In an effort to allow proper investigation into the affairs of Transnational Corporation of Nigeria (Transcorp), members of the House of Representatives have revealed that the Director General of the Nigerian Stock Exchange (NSE), who also doubles as the Chairman of Transcorp, Dr. Ndi Okereke-Onyiuke, may be asked to step aside in either of the two bodies.
Members of the House Committee on Capital Market confirmed to THISDAY in Abuja yesterday that, “the National Assembly wants to conduct a proper investigation on ‘the real people behind the Transcorp, the number of shares held and the cause of lack of performance in the system,’ which explains Onyiuke-Okereke’s invitation to appear before the lawmakers in Abuja.”
They explained that the “committee will likely invite the DG of NSE and ask her to either resign as the DG of the NSE or the chairmanship of Transcorp. With her sitting as the DG and chairman it will not be proper. She is the engine room of both organisations and this points to a big problem. We feel the right thing is for her to resign so that she handles the issues very well. It is even illegal.”
The committee said the House would find out how much was expected to be realised from the private placements and public offer done by Transcorp and how much was actually realised.
They told THISDAY that they had discovered that the money might have been diverted to other areas, which was not what it set out to do in the first place.
“We have received several petitions from investors who spent so much money buying the shares of Transcorp. But they have not declared how much they made, and why they have also refused to issue share certificates to so many of the investors who bought both the private placements and the public offers when the company did it.
“Nigerians deserve to know all these facts and figures so that we can move forward. We cannot use people to get what you want. We want to know the shareholding of the investors and how they came about it,” a member who craved anonymity said.
The investigative hearing is coming up after the House said last week that it would no longer allow fresh public offers on the NSE and private placements by financial institutions pending the conclusion of an investigative hearing on the banking consolidation slated for the second week of January 2008.
Some members however told THIDAY that the Securities and Exchange Commission (SEC) should not have allowed Transcorp to go into the market to seek funds if the regulatory body was carrying out its functions effectively.
“It was wrong for SEC to have allowed Transcorp to float the public offer. It was too early in the life of the company. But the shares of Transcorp were undersubscribed when they came to the market. And it was simply a response to the market forces. Investors don’t have confidence in the company and simply shut it out from the portfolios,” said the member.
The Chairman of the Committee, Honourable Ahmed Wadada, and some other lawmakers had shortly before the House went on vacation raised a motion on the floor of the House for a thorough check on the NSE.
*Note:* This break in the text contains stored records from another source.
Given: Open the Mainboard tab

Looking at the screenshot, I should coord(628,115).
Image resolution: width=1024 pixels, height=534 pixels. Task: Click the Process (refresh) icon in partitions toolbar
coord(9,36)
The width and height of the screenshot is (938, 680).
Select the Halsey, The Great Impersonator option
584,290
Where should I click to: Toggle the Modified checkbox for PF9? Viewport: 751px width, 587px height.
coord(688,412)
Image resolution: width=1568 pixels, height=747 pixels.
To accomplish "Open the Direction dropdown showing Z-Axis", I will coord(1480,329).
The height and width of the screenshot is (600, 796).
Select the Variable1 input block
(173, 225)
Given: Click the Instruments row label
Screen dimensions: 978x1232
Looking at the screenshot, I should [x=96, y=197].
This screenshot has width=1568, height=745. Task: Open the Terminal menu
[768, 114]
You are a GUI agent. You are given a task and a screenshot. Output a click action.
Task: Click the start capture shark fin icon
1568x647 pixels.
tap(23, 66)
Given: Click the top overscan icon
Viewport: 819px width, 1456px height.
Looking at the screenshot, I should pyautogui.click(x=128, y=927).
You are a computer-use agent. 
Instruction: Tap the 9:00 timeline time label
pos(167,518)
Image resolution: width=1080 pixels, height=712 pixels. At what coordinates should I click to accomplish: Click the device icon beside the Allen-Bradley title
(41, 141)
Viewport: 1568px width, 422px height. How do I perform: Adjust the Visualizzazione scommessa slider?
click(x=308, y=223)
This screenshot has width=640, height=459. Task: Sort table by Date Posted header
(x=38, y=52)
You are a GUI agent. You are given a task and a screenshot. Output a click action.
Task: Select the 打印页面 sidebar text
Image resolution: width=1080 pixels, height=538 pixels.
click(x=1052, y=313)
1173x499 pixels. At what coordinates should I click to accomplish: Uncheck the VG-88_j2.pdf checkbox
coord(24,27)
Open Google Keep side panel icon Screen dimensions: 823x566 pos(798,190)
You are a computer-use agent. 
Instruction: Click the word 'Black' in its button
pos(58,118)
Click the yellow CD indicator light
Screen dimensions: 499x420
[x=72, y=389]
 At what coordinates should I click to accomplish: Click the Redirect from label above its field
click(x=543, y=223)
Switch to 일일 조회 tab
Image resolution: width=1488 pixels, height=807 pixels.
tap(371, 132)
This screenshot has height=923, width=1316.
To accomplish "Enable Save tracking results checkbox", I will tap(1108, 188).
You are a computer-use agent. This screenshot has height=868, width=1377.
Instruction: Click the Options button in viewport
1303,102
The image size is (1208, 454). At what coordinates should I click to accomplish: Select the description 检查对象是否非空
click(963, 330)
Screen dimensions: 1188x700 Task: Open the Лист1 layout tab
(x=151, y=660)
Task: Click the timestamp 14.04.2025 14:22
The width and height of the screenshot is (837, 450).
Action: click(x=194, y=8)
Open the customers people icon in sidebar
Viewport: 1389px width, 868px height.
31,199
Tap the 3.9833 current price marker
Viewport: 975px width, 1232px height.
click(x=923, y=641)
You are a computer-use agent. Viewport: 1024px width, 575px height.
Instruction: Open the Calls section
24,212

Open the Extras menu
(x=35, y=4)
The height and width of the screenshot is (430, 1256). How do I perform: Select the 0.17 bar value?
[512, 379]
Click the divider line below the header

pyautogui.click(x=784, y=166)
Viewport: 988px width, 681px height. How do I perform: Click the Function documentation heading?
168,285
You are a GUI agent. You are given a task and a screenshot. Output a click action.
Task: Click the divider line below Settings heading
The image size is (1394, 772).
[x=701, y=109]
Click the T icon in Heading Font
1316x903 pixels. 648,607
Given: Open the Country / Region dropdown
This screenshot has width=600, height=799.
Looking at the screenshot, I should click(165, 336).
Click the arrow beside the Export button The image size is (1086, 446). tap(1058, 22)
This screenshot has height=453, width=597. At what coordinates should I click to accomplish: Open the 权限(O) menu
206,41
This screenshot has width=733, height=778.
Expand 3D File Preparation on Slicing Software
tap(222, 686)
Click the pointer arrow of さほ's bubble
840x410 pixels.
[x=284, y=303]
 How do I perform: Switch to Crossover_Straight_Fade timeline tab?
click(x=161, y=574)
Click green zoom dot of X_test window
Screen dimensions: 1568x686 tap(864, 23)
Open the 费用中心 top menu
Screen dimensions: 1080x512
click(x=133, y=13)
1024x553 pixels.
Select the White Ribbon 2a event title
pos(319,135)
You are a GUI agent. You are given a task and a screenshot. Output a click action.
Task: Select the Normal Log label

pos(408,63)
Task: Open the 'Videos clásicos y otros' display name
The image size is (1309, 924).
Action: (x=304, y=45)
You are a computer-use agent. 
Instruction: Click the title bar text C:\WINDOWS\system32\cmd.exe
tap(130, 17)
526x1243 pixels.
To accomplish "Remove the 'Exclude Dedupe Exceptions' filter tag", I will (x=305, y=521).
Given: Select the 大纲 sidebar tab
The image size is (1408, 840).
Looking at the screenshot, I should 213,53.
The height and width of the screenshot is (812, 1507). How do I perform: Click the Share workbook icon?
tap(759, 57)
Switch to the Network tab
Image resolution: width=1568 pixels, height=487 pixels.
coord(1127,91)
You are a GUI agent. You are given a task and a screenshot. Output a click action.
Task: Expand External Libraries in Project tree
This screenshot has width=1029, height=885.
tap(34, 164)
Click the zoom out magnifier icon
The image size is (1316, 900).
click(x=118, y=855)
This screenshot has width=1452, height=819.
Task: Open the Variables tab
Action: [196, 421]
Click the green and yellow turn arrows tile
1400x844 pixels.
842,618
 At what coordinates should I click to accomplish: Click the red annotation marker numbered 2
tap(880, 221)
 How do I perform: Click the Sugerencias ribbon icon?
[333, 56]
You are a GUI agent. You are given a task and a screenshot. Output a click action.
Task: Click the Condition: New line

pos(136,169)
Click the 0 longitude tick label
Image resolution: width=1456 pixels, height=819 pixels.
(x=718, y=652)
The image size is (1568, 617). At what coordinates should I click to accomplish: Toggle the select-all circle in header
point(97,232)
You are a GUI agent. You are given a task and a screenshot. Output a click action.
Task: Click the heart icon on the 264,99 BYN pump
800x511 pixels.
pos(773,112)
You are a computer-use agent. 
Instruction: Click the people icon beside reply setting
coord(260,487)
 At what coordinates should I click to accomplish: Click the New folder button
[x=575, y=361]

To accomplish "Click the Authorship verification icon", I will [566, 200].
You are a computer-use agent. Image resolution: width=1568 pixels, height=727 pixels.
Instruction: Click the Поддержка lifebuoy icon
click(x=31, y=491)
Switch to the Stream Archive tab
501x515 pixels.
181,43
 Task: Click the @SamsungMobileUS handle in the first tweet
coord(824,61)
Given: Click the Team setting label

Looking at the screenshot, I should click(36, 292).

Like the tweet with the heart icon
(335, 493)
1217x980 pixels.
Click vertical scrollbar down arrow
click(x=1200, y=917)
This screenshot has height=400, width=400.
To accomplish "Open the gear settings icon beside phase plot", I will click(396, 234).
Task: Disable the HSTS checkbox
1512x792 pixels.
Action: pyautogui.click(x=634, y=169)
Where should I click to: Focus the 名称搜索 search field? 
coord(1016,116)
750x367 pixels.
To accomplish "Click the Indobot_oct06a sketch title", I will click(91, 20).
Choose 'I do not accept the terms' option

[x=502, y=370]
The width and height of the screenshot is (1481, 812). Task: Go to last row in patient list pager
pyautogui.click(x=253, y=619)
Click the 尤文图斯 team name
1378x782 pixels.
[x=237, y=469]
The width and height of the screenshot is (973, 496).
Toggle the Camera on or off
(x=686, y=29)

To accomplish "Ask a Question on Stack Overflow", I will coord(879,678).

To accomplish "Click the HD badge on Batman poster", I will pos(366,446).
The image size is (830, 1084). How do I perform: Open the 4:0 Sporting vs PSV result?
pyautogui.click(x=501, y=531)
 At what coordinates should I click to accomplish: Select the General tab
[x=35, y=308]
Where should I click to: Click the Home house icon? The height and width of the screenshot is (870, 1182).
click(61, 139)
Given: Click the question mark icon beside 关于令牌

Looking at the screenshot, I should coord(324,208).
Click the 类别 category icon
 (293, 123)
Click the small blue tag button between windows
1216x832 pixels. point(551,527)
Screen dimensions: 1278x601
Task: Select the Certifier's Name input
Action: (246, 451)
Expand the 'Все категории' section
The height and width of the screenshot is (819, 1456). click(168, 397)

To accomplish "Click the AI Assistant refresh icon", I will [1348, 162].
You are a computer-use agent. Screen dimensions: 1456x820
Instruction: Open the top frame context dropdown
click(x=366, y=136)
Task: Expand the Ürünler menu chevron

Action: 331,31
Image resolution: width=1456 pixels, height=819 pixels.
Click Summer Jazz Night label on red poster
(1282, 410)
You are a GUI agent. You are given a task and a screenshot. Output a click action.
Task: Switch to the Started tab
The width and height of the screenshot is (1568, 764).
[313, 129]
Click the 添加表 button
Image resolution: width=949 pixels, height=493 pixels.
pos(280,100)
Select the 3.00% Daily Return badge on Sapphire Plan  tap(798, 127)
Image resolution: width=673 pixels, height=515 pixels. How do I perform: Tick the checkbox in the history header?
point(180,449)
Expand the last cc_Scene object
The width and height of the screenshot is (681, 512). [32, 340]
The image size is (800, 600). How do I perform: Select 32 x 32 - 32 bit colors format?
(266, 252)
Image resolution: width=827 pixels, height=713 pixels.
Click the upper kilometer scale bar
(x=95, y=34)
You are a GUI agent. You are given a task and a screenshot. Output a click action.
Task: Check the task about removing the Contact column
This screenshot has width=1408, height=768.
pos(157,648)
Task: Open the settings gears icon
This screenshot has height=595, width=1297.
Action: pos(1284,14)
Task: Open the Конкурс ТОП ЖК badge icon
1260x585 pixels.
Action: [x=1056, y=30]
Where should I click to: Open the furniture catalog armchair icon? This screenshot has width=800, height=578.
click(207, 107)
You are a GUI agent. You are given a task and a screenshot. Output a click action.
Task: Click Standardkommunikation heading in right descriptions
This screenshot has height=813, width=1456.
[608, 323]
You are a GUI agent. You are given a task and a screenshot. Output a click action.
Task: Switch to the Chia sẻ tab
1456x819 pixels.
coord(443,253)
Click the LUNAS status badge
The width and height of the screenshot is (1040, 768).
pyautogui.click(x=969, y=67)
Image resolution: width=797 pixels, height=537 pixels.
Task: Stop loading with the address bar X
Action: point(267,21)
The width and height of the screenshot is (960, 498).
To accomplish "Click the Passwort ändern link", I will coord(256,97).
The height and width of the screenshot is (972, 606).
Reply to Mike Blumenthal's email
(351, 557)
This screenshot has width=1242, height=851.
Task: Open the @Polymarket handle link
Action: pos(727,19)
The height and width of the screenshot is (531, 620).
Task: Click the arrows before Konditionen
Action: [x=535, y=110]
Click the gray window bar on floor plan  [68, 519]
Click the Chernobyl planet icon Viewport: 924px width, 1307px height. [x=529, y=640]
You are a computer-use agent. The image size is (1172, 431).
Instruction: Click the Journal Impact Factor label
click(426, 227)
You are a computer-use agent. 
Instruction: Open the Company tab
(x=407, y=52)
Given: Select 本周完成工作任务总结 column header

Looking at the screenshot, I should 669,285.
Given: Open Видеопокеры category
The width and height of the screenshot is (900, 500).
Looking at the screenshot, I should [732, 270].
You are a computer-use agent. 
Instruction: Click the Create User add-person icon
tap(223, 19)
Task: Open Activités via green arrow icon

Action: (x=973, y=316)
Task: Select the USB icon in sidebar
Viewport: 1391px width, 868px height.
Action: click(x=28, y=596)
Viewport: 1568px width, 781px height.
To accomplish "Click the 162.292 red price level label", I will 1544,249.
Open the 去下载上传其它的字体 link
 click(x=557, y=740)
The motion sailed through following which the Capital Markets Committee decided to summon the chiefs of the 25 consolidated banks, the Central Bank of Nigeria (CBN), NSE and the Securities and Exchange Commission (SEC) to explain certain irregularities found after the exercise. Wadada and his members invited SEC officials thrice and even wrote to find out some issues.
After the meeting, the Committee decided that “until after the investigative hearing, all the new public offers will be put aside. The House is not satisfied with the roles of the SEC and will after the hearing find ways of strengthening the institutions.
“We have deliberated several times with the officials of SEC and we frown on them for shirking their responsibilities. They have to do their jobs and if they say that they cannot or have the power to stop these banks from carrying out all these offers, then we have to find a way of making them do it.”